화학공학소재연구정보센터
Journal of Physical Chemistry B, Vol.119, No.43, 13777-13784, 2015
Direct Measurement of the Radical Translocation Distance in the Class I Ribonucleotide Reductase from Chlamydia trachomatis
Ribonudeotide reductases (RNRs) catalyze conversion of ribonucleotides to deoxyribonudeotides in all organisms via a free-radical mechanism that is essentially conserved. In class I RNRs, the reaction is initiated and terminated by radical translocation (RT) between the alpha and beta subunits. In the class I-c RNR from Chlamydia trachomatis (Ct RNR), the initiating event converts the active S = 1 Mn(IV)/Fe(III) cofactor to the S = 1/2 Mn(III)/Fe(III) "RT-product" form in the beta subunit and generates a cysteinyl radical in the alpha active site. The radical can be trapped via the well-described decomposition reaction of the mechanism-based inactivator, 2'-azido-2'-deoxyuridine-5'-diphosphate, resulting in the generation of a long-lived, nitrogen-centered radical (N-center dot) in alpha.

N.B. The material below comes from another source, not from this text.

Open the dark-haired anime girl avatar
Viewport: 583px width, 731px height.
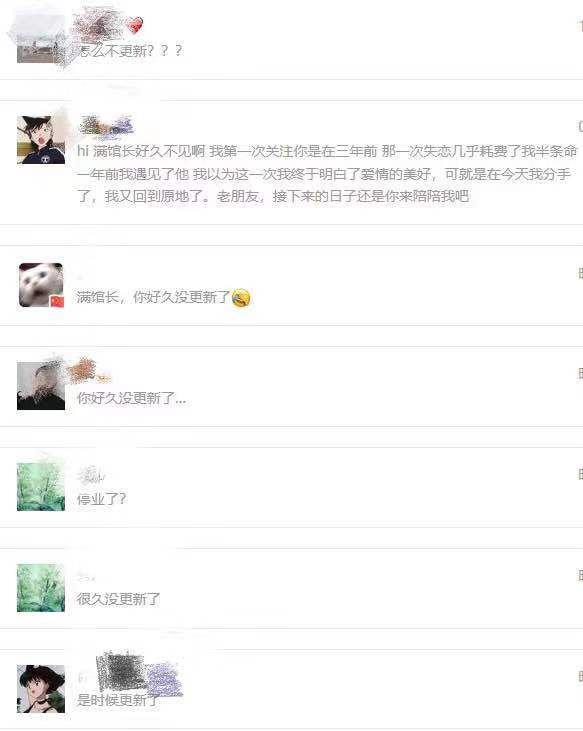point(41,689)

In this work, we have determined the distance between the Mn(III)/Fe(III) cofactor in beta and N-center dot in alpha to be 43 +/- 1 angstrom by using double-electron electron resonance experiments. This study provides the first structural data on the Ct RNR holoenzyme complex and the first direct experimental measurement of the inter-subunit RT distance in any class I RNR.